For repeat detection, four software packages, i.e., RepeatModeler (http://www.repeatmasker.org/RepeatModeler.html), RepeatScout10 (http://www.repeatmasker.org), Piler (http://www.drive5.com/piler/), and LTR-Finder (http://tlife.fudan.edu.cn/ltr_finder), were used to build a de novo repeat library on the basis of our assembly with the default settings. To identify known transposable elements (TEs) in the genomes, RepeatMasker8 (http://www.repeatmasker.org) was used to screen the assembled genome against the Repbase v22.11 and Mips-REdat libraries. We constructed a de novo long terminal repeat retrotransposon (LTR-RT) library by scanning the assembled F. iinumae genome using LTRharvest15 (-motif tgca -motifmis 1) and LTR_Finder (LTR length 100-5000nt, length between two LTRs: 1000-20000nt). Homolog-based, de novo-based, and RNA-sequencing (RNA-seq)-based gene prediction methods were used in combination to identify the protein-coding genes in the F. iinumae genome assembly. For homology-based predictions, protein sequences of Arabidopsis thaliana, Oryza sativa, Solanum lycopersicum, Fragaria vesca, and Malus domestica were used as the references. For de novo-based prediction, Augustus v2.4, GlimmerHMM v3.0.4, SNAP v2006, GeneID v1.4 and Genscan with default parameters were used for de novo-based gene prediction. All software was trained using the 1000 full-length genes from the homology-based predictions and Arabidopsis gene model before gene prediction (Supplementary Table 2 & 4). For the RNA-seq-based prediction, TransDecoder v2.0 (http://transdecoder.github.io.), GeneMarkS-T v5.1, and PASA v2.0.2 were used. Finally, the results from the three methods were integrated using EVM v1.1.1. All the genes were annotated by aligning to the Nucleotide collection (NR), Swiss-Prot, Kyoto Encyclopedia of Genes and Genomes (KEGG database release 84.0). Then, InterProScan24 package was used to annotate the predicted genes using the InterPro (5.21–60.0) database.

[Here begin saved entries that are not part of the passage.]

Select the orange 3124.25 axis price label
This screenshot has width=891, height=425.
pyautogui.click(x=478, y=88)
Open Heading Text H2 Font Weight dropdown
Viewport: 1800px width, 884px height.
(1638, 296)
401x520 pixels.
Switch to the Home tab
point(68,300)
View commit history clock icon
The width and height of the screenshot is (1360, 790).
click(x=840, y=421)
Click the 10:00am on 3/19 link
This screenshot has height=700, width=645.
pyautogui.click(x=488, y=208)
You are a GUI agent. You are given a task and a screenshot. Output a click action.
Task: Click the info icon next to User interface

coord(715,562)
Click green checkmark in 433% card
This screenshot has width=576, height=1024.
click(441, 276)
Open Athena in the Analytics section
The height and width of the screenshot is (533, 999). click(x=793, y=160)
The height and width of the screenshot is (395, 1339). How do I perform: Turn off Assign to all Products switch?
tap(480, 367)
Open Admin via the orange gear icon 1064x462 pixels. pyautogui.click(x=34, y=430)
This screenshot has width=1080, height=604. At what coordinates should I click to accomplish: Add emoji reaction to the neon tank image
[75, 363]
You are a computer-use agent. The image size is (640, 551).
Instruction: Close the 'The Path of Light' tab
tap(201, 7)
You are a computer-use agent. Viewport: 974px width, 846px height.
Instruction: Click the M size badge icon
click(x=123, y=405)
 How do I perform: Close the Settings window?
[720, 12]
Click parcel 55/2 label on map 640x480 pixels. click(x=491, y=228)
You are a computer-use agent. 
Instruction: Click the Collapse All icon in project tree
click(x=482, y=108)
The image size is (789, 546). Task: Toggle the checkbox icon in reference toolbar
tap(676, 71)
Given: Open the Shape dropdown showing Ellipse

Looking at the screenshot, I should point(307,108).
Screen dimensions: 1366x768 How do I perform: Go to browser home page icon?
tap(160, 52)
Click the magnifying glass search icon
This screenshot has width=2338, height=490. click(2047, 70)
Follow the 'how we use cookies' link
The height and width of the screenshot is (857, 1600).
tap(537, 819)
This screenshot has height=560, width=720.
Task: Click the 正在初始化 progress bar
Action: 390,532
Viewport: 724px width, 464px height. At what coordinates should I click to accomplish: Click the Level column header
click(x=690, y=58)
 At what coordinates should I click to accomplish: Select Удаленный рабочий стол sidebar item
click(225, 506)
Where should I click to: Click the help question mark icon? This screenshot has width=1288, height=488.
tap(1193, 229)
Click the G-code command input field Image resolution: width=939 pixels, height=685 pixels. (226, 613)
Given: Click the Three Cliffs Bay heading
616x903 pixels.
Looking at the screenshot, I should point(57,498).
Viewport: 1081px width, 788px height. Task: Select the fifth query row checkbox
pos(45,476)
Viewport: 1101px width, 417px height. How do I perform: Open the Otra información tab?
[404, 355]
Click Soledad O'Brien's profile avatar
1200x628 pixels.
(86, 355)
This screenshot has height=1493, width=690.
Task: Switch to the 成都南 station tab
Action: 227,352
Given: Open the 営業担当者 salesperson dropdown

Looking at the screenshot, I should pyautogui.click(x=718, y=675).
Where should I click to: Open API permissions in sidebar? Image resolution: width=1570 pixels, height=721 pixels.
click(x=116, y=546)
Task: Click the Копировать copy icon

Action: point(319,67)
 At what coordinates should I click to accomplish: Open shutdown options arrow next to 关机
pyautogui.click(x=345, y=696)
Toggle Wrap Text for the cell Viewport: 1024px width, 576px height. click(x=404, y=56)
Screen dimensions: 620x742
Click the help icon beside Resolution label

Homology of the Fragaria iinumae genome v1.0 proteins was determined by pairwise sequence comparison using the blastp algorithm against various protein databases. An expectation value cutoff less than 1e-9 was used for the NCBI nr (Release 2018-05) and 1e-6 for the Arabidoposis proteins (Araport11), UniProtKB/SwissProt (Release 2019-01), and UniProtKB/TrEMBL (Release 2019-01) databases. The best hit reports are available for download in Excel format.
All assembly and annotation files are available for download by selecting the desired data type in the right-hand side bar. Each data type page will provide a description of the available files and links do download.
Functional annotation for the Fragaria iinumae genome v1.0 are available for download below. The Fragaria iinumae genome v1.0 proteins were analyzed using InterProScan in order to assign InterPro domains and Gene Ontology (GO) terms. Pathways analysis was performed using the KEGG Automatic Annotation Server (KAAS).
Transcript alignments were performed by the GDR Team of Main Bioinformatics Lab at WSU. The alignment tool 'BLAT' was used to map transcripts to the Fragaria iinumae genome assembly. Alignments with an alignment length of 97% and 97% identify were preserved. The available files are in GFF3 format.